Il primo comma dell’art. 57 (“Cumulo di menomazioni dell’integrità fisica”) del d.P.R. 3 maggio 1957, n. 686, dispone che “ Nel caso in cui l’impiegato riporti per causa di servizio altra menomazione dell’integrità fisica si procede alla liquidazione di nuovo indennizzo se la menomazione complessiva dell’integrità fisica che ne deriva rientri in una delle categorie superiori a quella in base alla quale fu liquidato il primo indennizzo ”.
Tuttavia, l’art. 18 (“ Criteri per la valutazione complessiva nei casi di coesistenza di più di due infermità ”) del d.P.R. 23 dicembre 1978, n. 915, precisa che “ In tutti i casi in cui debba procedersi alla valutazione complessiva di più di due infermità, ciascuna delle quali ascrivibile a categoria prevista dalla tabella A, la valutazione medesima è effettuata aggiungendo alla categoria alla quale è ascritta l’invalidità più grave quella risultante dal cumulo delle altre invalidità, a partire dalle infermità meno gravi, determinato in base ai criteri di cui all’annessa tabella F-1 ”.
Pertanto, ai fini del cumulo occorre fare riferimento unicamente alle infermità ascritte a una delle categorie previste dalla (sola) tabella A, a nulla rilevando la classificazione di una o più malattie nella tabella B (Cons. Stato, sez. VI, 24 ottobre 2008, n. 5293; id., 24 gennaio 2007, n. 238), ovvero la ricorrenza di malattie che non sono state considerate dipendenti da causa di servizio (Cons. Stato, sez. VI, n. 238/2007 cit.).
12. – Per queste ragioni, in conclusione, l’appello dev’essere respinto.
13. – Le spese del grado del giudizio possono essere compensate, in considerazione della peculiarità della vicenda esaminata.
P.Q.M.
Il Consiglio di Stato in sede giurisdizionale (Sezione Seconda), definitivamente pronunciando sull’appello, come in epigrafe proposto, lo respinge.
Compensa le spese del presente grado del giudizio.
Ordina che la presente sentenza sia eseguita dall’autorità amministrativa.

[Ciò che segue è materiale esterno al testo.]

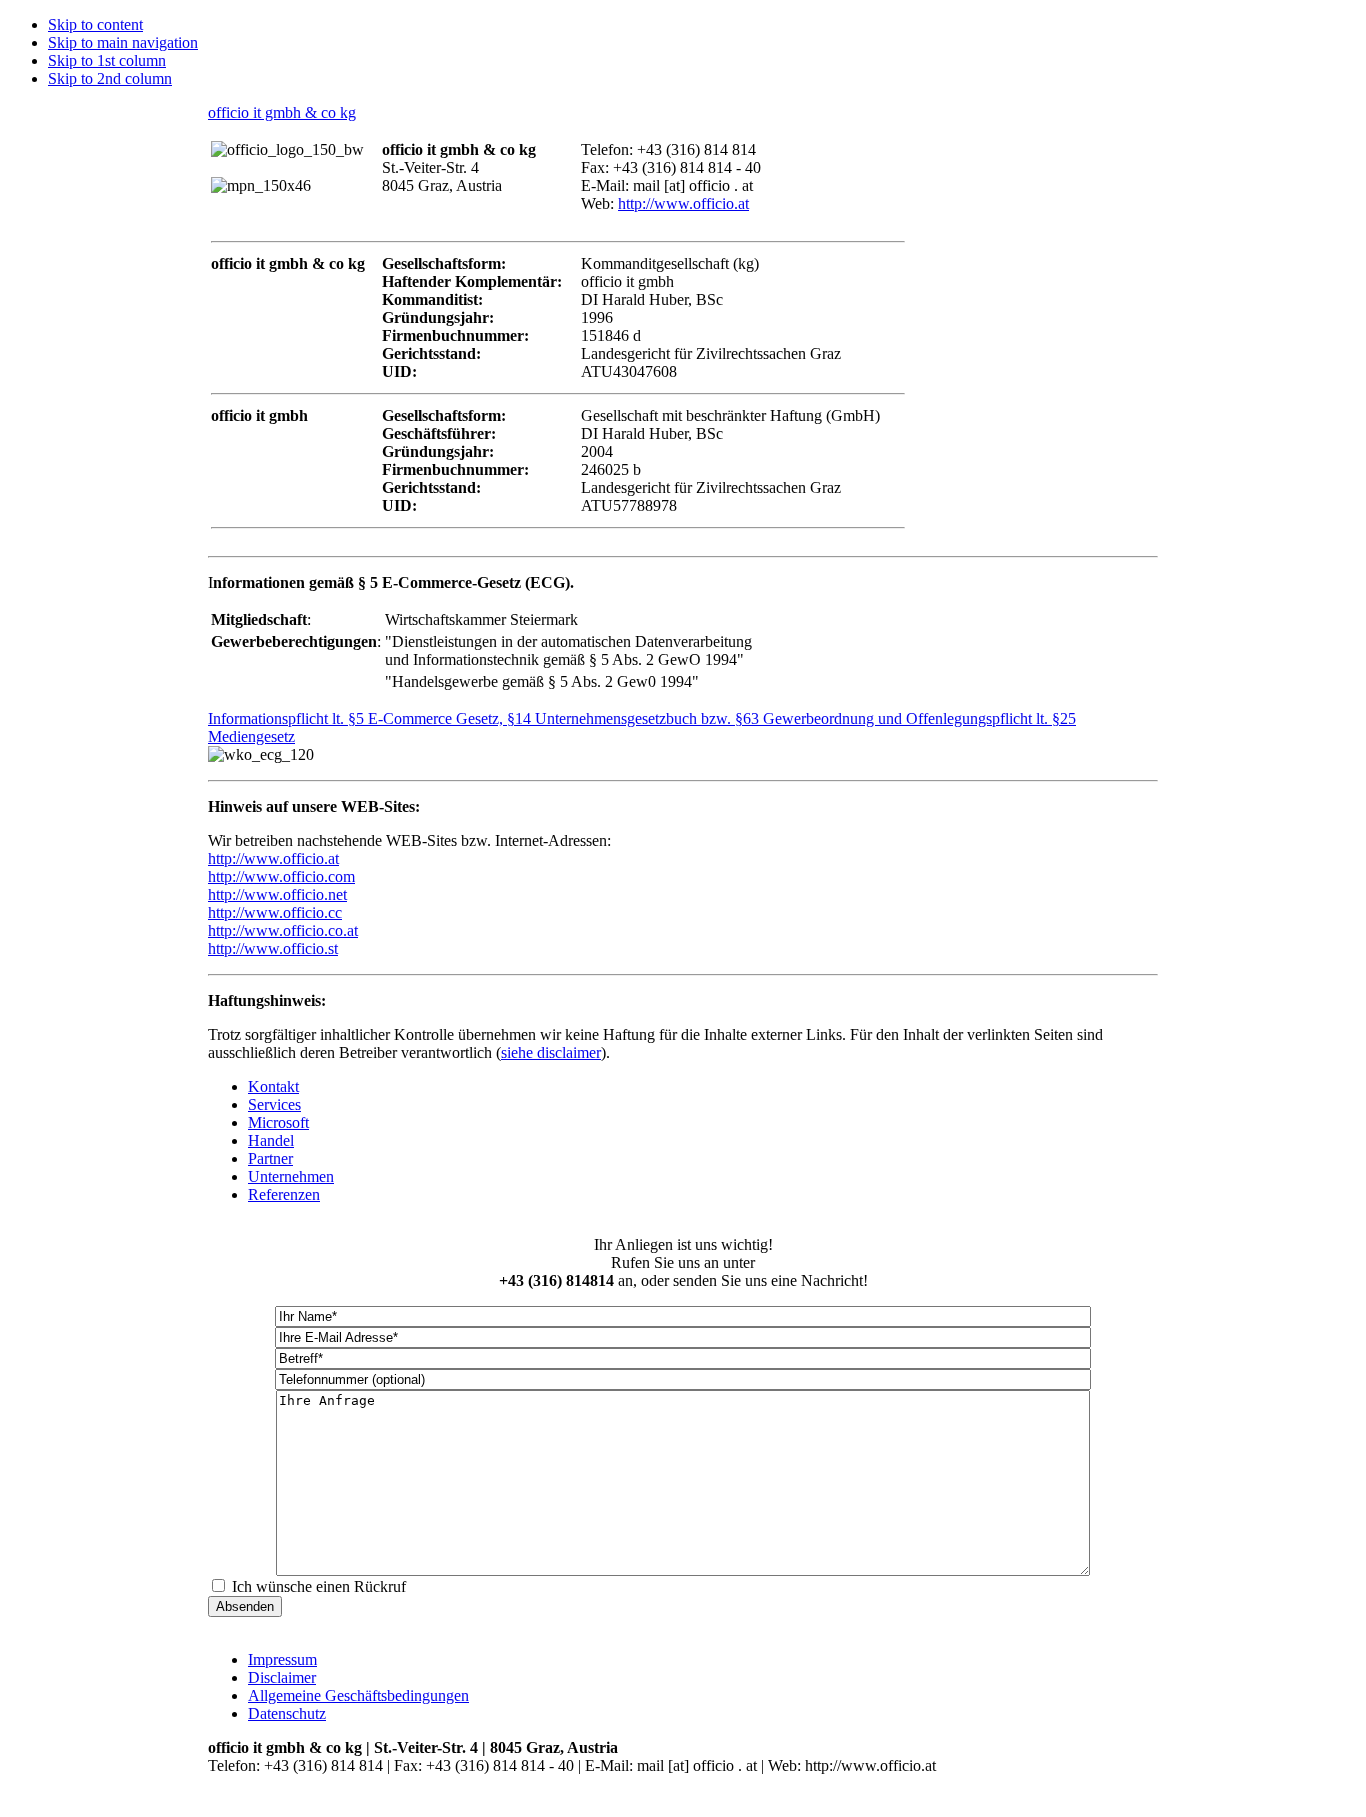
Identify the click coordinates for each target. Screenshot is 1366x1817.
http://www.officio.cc (275, 912)
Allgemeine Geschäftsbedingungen (358, 1695)
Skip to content (95, 24)
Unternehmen (291, 1176)
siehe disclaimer (551, 1052)
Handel (271, 1140)
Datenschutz (287, 1713)
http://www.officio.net (277, 894)
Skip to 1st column (107, 60)
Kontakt (273, 1086)
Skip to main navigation (123, 42)
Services (274, 1104)
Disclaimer (282, 1677)
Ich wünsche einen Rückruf (319, 1586)
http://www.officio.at (683, 203)
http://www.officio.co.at (283, 930)
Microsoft (278, 1122)
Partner (270, 1158)
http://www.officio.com (281, 876)
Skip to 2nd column (110, 78)
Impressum (282, 1659)
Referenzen (284, 1194)
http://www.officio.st (273, 948)
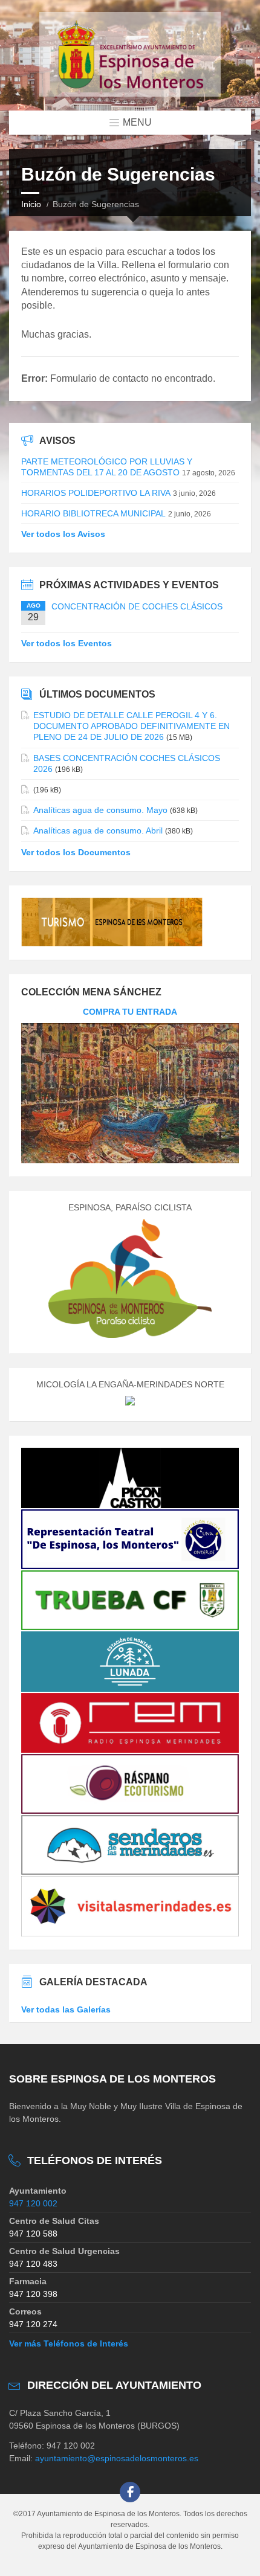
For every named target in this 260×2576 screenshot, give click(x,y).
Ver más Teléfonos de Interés (68, 2343)
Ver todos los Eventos (66, 643)
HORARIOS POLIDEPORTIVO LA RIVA (96, 493)
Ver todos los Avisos (63, 534)
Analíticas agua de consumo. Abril (98, 830)
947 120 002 (33, 2203)
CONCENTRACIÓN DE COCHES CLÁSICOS (137, 606)
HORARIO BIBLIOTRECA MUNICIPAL (93, 513)
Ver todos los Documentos (76, 852)
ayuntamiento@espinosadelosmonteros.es (116, 2458)
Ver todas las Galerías (66, 2009)
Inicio (31, 204)
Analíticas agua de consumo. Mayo (100, 810)
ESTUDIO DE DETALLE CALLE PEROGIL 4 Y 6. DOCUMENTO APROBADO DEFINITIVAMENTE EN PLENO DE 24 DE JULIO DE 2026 (131, 726)
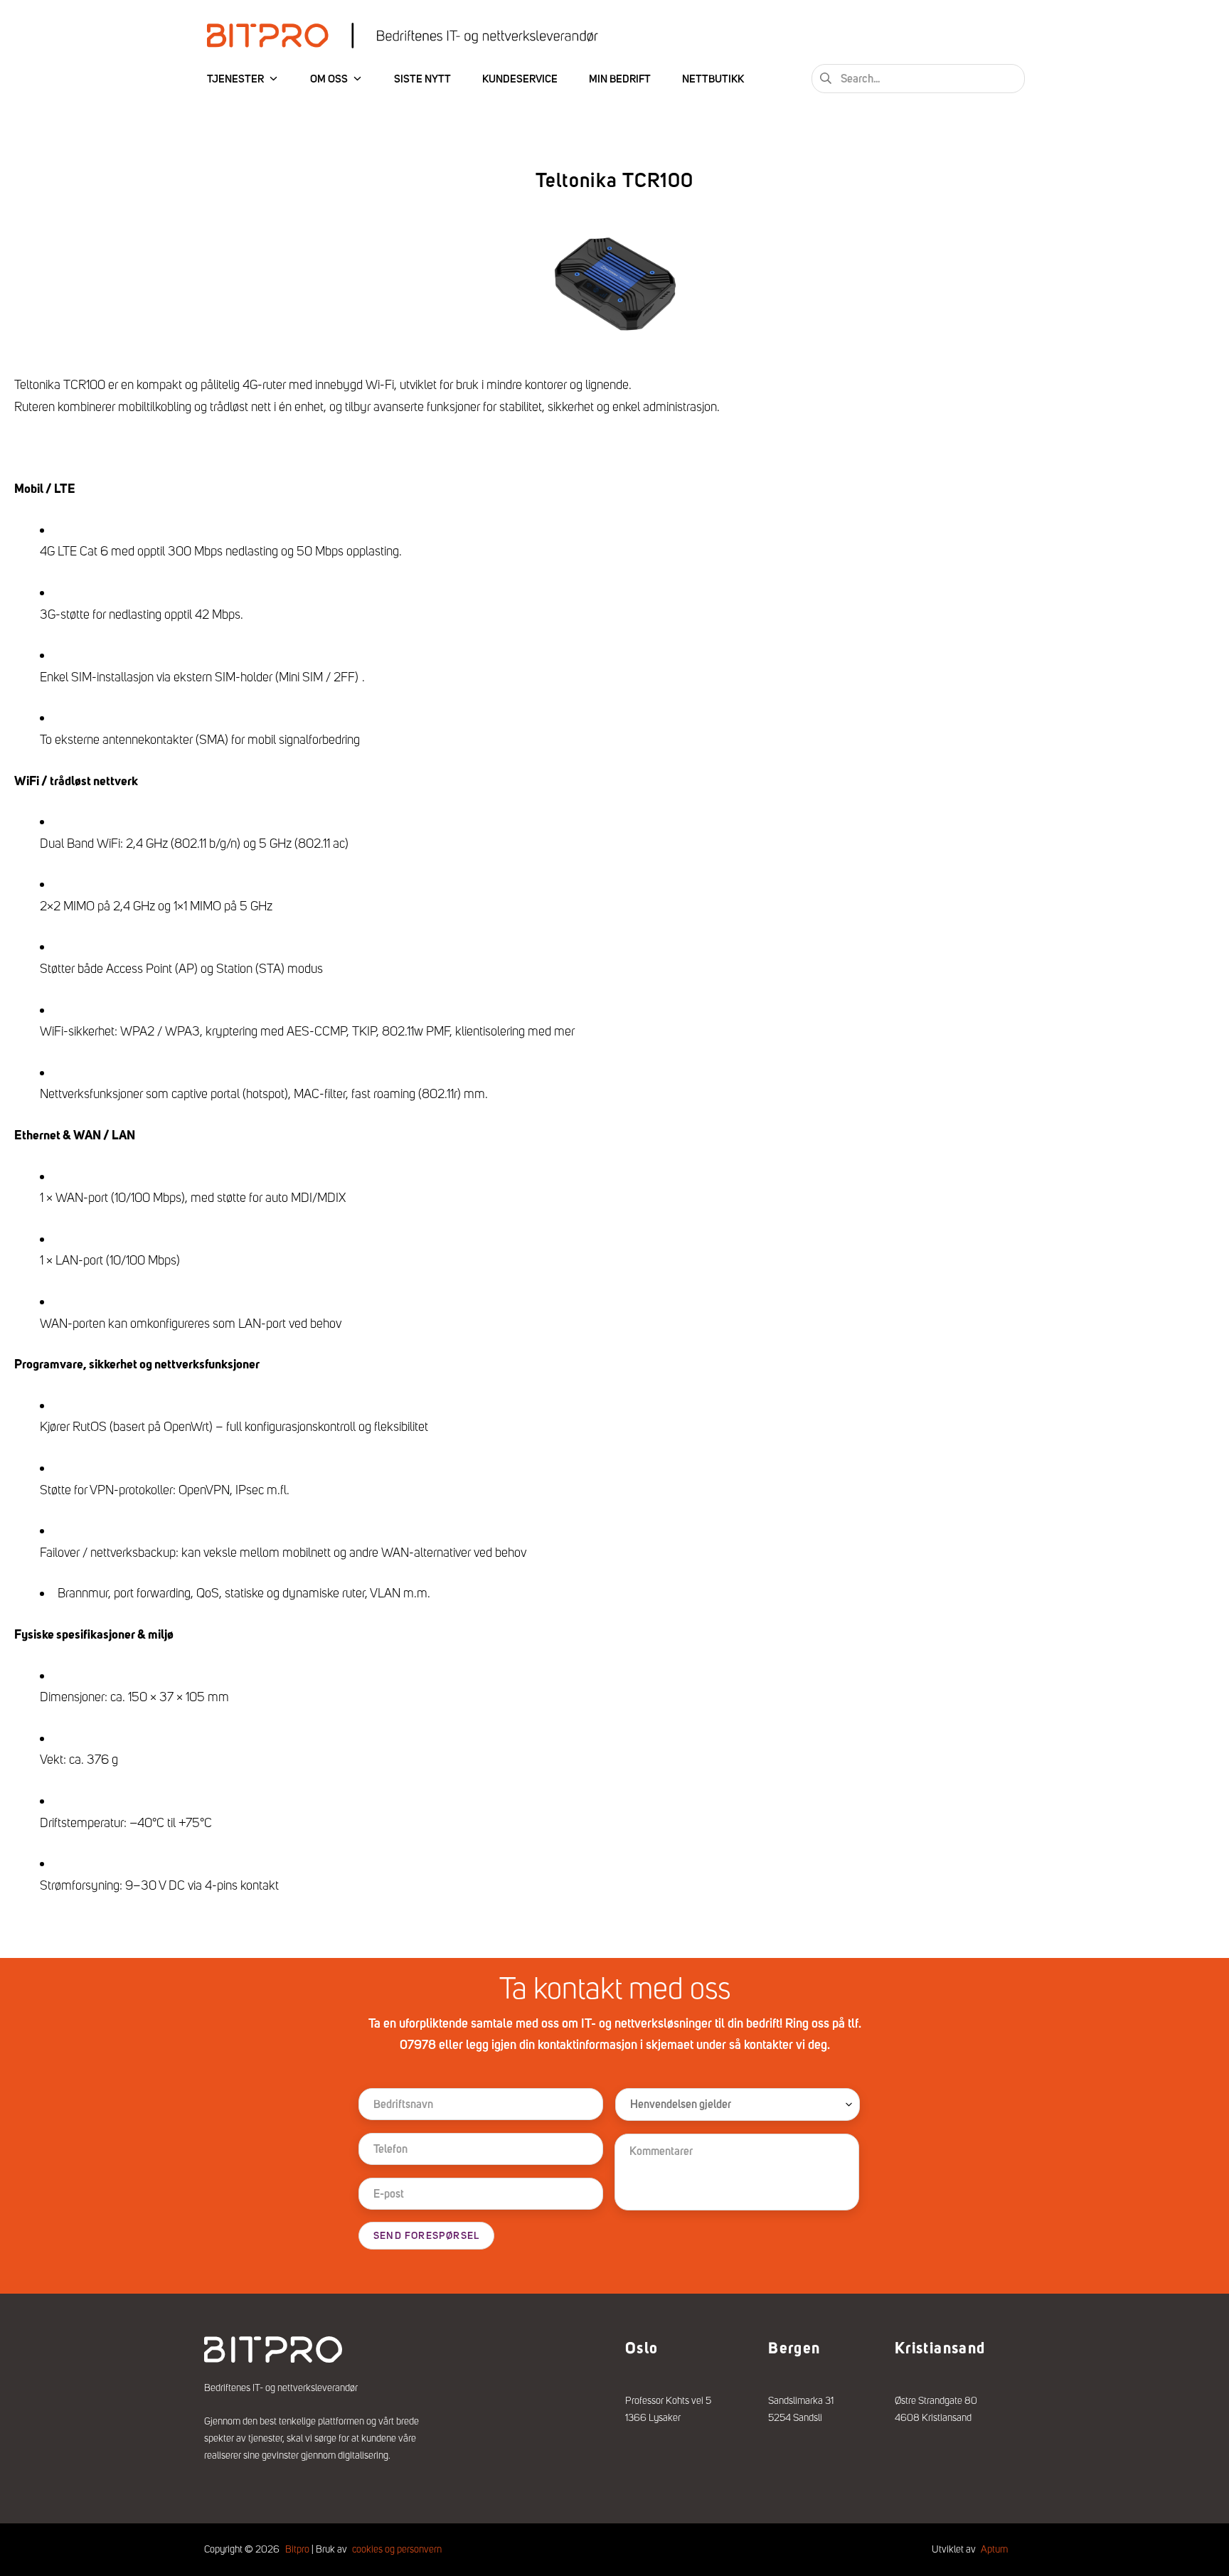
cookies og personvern (397, 2549)
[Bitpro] (402, 35)
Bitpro (297, 2549)
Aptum (994, 2549)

Ritenuto che sussistano i presupposti di cui di cui all’articolo 52, commi 1 e 2, del decreto legislativo 30 giugno 2003, n. 196, e all’articolo 9, paragrafi 1 e 4, del Regolamento (UE) 2016/679 del Parlamento europeo e del Consiglio del 27 aprile 2016 e all’articolo 2-septies del decreto legislativo 30 giugno 2003, n. 196, come modificato dal decreto legislativo 10 agosto 2018, n. 101, manda alla Segreteria di procedere, in qualsiasi ipotesi di diffusione del presente provvedimento, all’oscuramento delle generalità nonché di qualsiasi dato idoneo a rivelare lo stato di salute delle parti o di persone comunque ivi citate.
Così deciso in Roma nella camera di consiglio del giorno 18 marzo 2025 con l’intervento dei magistrati:
Fabio Taormina, Presidente
Francesco Guarracino, Consigliere, Estensore
Giancarlo Carmelo Pezzuto, Consigliere
Maria Stella Boscarino, Consigliere
Ugo De Carlo, Consigliere
| L'ESTENSORE | IL PRESIDENTE |
| Francesco Guarracino | Fabio Taormina |
IL SEGRETARIO
In caso di diffusione omettere le generalità e gli altri dati identificativi dei soggetti interessati nei termini indicati.